--- START OF RAW DATA ---

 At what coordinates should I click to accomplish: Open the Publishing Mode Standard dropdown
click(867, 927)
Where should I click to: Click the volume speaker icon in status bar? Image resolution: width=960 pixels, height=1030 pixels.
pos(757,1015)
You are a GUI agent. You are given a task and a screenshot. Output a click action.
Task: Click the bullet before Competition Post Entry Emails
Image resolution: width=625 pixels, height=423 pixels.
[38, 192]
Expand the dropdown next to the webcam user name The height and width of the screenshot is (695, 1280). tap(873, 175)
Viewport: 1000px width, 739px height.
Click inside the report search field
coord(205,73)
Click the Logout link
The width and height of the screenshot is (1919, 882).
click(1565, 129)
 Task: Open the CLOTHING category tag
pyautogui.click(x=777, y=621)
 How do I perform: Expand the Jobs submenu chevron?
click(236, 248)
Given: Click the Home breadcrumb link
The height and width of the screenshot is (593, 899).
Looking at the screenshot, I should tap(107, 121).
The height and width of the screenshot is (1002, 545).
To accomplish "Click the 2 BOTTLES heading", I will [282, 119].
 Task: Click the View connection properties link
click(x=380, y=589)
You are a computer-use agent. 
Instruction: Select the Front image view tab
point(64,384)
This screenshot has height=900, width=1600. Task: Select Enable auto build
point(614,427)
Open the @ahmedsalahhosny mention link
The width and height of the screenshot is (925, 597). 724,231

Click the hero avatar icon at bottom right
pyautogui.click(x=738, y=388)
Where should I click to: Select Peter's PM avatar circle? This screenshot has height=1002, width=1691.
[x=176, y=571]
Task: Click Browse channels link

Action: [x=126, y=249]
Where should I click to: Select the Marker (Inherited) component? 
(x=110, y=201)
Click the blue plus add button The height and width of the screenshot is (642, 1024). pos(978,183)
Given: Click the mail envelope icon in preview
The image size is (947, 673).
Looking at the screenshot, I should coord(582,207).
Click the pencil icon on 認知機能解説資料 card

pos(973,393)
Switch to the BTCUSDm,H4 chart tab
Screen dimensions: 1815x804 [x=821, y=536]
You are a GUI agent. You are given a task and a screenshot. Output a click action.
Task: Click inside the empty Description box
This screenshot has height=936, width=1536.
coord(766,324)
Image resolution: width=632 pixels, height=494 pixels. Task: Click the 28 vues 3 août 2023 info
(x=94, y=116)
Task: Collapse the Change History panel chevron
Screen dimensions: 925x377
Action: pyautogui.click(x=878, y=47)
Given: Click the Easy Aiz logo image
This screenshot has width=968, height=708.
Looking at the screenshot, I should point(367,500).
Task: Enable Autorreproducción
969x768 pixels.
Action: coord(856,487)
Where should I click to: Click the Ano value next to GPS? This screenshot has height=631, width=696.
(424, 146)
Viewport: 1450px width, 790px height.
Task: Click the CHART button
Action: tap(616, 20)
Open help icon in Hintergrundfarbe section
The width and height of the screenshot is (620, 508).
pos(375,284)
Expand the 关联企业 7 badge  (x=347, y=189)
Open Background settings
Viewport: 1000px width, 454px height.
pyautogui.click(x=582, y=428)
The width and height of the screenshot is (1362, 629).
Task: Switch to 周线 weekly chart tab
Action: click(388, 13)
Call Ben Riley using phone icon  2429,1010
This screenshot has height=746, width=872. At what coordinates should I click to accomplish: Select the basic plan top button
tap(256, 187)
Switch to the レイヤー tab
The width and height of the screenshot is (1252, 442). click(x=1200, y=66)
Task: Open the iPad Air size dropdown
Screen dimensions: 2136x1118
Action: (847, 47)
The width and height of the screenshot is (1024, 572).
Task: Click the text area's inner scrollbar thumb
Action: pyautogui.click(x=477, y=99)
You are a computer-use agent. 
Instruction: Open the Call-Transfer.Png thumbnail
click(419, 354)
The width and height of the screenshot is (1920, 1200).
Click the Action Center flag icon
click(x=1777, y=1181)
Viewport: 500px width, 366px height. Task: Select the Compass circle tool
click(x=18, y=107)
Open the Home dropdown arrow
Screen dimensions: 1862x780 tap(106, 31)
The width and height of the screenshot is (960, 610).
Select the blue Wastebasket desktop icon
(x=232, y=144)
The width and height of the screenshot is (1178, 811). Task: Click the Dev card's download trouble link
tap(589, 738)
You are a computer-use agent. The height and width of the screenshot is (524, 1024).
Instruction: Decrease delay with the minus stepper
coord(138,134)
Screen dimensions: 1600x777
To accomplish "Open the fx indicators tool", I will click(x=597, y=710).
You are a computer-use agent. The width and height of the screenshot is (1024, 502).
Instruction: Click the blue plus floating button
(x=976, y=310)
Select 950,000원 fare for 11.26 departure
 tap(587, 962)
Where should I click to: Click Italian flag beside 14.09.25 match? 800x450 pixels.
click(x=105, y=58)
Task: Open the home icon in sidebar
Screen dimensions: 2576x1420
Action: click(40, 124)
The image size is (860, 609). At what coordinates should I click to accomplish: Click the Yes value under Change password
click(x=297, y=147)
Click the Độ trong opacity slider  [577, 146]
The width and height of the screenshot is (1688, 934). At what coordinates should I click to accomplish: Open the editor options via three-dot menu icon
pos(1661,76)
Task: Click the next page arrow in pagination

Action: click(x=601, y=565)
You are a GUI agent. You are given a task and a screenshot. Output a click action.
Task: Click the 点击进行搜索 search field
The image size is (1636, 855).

--- END OF RAW DATA ---

SET EXERCISE:
Gather every line in the records above that contains the string "flag", and copy each one. Treat case as significant.

ANSWER TO THE PROBLEM:
Click the Action Center flag icon
Where should I click to: Click Italian flag beside 14.09.25 match? 800x450 pixels.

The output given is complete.